= Sigrid Brahe =

Swedish countess

Sigrid Brahe (1568–1608), was a Swedish countess, known for the great scandal Onsdagsbröllopet (The Wednesday Wedding) in 1595.

Sigrid Brahe was the daughter of count Per Brahe the Elder and Beata Stenbock and niece of queen dowager Catherine Stenbock, and sister of Erik Brahe (1552–1614), Gustaf Brahe (1558–1615), Margareta Brahe (1559–1638), Magnus Brahe (1564–1633) and Abraham Brahe (1569–1630). After the death of queen Catherine Jagiellon in 1583, king John III of Sweden had plans to marry her, but gave up the plan in consideration for the opposition of his siblings and instead married Gunilla Bielke in 1585. Instead, her family engaged her to count Erik Bielke af Åkerö upon the wish of the family and queen Gunilla Bielke. The engagement was made against the will of Sigrid Brahe, who was in love with baron Johan Nilsson Gyllenstierna.

When she was made aware of the gossip that her betrothed had been given a venereal disease in Poland, she fled to the court of Princess Anna at Stegeborg Castle and placed herself under the protection. Shortly thereafter, Gyllenstierna arrived at Stegeborg. The same day, the 19 March 1595, Princess Anna ordered her court to assemble in her chapel: she had the envoy Lindorm Nilsson Lilliehöök of her brother King Sigismund escort Gyllenstierna to the chapel, while she herself escorted Brahe: they took the couple to the altar, and before the eyes of her astonished court, she had her vicar conduct a wedding ceremony.

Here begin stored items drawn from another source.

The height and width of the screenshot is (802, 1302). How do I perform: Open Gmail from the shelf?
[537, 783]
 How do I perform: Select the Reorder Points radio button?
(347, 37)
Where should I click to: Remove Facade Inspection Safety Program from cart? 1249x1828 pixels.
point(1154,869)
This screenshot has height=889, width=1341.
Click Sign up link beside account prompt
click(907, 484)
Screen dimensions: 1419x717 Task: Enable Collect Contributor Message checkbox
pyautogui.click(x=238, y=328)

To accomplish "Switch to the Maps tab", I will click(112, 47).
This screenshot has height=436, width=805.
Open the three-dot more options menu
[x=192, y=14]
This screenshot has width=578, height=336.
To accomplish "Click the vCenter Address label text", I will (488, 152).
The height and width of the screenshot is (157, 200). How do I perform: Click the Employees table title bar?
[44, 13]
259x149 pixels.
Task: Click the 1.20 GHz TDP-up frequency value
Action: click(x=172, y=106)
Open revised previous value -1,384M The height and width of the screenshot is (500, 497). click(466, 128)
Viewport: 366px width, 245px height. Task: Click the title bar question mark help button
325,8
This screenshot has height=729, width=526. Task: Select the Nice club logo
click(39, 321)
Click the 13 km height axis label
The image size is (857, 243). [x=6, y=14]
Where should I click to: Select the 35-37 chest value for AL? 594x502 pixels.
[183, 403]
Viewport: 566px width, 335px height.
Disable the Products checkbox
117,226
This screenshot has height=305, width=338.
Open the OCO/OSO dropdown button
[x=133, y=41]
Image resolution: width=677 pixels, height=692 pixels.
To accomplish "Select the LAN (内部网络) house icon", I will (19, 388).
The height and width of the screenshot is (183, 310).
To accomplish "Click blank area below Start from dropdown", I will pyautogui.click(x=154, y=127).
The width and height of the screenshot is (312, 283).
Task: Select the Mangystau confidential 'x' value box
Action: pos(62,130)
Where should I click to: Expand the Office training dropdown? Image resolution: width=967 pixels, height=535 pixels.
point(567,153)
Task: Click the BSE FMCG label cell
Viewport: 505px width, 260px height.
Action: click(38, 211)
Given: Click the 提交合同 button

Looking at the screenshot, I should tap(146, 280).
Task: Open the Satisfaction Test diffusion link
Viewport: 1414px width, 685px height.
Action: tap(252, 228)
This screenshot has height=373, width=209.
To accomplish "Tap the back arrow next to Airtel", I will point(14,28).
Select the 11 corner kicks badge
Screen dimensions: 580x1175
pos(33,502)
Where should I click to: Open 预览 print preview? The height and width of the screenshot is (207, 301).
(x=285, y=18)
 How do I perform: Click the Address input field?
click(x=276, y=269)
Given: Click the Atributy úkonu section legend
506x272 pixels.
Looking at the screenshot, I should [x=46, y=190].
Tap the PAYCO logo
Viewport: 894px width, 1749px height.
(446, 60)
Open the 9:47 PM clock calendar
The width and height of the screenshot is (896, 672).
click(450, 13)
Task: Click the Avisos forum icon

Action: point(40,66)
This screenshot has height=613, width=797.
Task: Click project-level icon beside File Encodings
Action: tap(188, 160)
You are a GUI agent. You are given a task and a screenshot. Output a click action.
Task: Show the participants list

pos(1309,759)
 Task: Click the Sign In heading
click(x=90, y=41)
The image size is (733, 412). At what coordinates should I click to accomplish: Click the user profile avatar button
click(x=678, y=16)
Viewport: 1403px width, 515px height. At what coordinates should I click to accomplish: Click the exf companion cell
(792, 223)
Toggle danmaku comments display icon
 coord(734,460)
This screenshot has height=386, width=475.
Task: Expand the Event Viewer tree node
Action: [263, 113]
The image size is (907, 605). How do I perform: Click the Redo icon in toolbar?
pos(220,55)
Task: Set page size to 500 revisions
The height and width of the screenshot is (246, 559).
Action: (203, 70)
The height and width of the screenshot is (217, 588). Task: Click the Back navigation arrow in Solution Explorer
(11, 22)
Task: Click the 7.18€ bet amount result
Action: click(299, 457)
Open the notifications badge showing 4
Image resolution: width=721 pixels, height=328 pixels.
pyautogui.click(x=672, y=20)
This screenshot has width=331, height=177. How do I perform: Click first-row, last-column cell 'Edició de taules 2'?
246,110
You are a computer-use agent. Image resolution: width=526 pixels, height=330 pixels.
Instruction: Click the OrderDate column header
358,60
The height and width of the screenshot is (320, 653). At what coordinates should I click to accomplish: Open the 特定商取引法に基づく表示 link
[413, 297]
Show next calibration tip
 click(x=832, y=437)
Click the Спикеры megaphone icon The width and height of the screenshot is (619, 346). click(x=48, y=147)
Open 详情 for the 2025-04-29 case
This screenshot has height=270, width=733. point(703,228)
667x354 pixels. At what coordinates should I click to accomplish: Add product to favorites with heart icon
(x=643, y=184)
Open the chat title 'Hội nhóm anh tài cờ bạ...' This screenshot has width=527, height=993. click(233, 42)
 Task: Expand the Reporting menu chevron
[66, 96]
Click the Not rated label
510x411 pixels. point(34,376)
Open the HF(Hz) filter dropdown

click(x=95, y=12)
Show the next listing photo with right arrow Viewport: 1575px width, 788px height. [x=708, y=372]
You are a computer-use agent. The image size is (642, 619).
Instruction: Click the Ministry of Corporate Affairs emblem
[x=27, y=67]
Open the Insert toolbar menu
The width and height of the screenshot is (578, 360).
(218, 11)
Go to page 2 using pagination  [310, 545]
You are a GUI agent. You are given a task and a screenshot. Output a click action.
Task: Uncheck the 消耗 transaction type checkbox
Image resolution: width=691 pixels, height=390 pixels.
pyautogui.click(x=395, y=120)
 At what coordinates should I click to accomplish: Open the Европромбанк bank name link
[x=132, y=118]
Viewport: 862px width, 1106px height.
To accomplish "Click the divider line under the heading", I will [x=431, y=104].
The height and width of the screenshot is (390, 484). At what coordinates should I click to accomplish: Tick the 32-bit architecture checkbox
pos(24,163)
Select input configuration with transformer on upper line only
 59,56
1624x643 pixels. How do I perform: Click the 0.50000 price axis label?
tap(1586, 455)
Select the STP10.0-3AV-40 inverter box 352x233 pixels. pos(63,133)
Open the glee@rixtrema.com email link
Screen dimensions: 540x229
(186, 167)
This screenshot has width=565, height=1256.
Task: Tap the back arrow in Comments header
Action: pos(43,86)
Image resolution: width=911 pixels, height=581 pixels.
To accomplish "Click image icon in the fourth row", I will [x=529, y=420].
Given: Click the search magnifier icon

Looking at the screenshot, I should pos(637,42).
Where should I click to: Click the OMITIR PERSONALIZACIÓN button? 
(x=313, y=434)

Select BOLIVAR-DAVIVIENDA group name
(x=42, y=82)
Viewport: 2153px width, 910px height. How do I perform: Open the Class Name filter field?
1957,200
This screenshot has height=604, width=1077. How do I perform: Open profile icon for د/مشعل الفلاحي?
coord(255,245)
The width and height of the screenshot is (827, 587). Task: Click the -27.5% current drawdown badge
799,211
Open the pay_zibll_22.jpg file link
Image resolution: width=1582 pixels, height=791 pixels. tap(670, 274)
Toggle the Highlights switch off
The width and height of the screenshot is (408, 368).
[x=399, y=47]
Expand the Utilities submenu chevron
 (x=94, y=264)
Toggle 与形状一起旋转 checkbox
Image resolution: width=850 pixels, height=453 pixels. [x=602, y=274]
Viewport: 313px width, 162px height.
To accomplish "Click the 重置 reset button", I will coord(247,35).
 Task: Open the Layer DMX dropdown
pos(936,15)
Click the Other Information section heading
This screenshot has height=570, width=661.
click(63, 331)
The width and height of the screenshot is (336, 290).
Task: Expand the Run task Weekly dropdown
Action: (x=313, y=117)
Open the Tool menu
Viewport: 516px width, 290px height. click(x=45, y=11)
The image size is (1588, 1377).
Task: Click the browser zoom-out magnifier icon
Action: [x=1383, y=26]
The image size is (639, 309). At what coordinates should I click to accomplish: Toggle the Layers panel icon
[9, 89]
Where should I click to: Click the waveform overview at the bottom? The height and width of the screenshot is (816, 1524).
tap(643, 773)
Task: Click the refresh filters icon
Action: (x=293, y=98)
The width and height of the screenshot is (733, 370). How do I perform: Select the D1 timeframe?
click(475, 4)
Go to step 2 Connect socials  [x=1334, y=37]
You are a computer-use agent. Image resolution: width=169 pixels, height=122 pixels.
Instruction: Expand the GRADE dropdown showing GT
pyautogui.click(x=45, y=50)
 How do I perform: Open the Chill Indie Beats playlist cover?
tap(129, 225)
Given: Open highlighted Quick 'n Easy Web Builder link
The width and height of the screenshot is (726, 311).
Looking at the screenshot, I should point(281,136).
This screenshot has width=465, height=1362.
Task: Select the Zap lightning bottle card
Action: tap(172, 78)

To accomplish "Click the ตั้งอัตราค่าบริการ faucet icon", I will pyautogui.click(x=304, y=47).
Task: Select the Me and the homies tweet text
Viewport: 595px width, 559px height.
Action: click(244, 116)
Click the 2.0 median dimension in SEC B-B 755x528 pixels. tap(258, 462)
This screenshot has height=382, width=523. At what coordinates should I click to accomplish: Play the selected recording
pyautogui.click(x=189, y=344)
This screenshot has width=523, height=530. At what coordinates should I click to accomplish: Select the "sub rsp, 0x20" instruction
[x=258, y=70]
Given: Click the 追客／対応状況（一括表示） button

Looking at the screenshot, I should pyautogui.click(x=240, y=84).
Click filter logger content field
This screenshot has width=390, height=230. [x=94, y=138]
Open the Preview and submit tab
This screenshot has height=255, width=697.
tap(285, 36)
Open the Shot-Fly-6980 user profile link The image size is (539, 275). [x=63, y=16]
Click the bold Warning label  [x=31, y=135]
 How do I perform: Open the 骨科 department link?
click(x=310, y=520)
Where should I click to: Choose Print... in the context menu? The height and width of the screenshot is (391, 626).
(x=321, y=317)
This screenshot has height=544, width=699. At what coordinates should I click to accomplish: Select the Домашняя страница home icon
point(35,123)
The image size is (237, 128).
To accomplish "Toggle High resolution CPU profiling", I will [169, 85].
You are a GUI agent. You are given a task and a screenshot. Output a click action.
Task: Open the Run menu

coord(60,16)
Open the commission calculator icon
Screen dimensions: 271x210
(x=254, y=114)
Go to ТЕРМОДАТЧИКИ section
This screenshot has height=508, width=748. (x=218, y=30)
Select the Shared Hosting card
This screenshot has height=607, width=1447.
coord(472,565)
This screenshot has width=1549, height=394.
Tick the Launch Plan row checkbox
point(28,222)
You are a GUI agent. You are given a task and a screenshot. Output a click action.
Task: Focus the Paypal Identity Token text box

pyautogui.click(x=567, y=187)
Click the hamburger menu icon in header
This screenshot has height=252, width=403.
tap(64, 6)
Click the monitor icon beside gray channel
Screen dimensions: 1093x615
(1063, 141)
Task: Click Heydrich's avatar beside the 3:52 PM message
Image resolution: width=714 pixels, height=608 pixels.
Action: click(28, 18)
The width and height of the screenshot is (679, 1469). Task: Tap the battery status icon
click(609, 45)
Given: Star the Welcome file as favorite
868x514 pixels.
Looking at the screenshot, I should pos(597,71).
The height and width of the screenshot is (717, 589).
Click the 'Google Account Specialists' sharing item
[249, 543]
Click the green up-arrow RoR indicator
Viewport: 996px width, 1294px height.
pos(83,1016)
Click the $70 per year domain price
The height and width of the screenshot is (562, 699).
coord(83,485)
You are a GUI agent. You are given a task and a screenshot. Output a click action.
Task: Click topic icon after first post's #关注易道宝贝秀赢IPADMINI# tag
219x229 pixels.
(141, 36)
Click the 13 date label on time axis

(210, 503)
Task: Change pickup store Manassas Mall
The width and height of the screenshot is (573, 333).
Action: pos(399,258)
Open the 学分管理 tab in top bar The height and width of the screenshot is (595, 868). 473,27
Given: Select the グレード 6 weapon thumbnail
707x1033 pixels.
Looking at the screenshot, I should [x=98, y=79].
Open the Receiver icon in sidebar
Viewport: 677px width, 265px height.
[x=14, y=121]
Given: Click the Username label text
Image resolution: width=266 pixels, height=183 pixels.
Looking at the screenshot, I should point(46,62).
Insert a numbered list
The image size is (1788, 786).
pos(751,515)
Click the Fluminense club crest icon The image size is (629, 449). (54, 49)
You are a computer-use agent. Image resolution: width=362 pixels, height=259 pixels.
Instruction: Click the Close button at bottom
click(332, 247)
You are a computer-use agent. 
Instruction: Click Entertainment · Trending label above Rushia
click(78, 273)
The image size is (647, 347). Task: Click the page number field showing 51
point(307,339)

This became a great scandal: by placing the feelings of two individuals before that of their families, Anna had helped them violate, as her contemporaries viewed it, the rights of their families. The families of both Brahe and Gyllenstierna protested as well as the Bielke family, who made demands on the life of Johan Gyllenstierna. In vain, Anna asked her uncle Duke Charles to protect the couple. Eventually, Anna managed to mediate between the families.
On Riksdag of 1595 in Söderköping, the feud was ended: Sigrid Brahe and Johan Gyllenstierna were sentenced to one-year house arrest in their country estate and fined for two thousand riksdalers: one thousand to the poor and the other half to Bielke.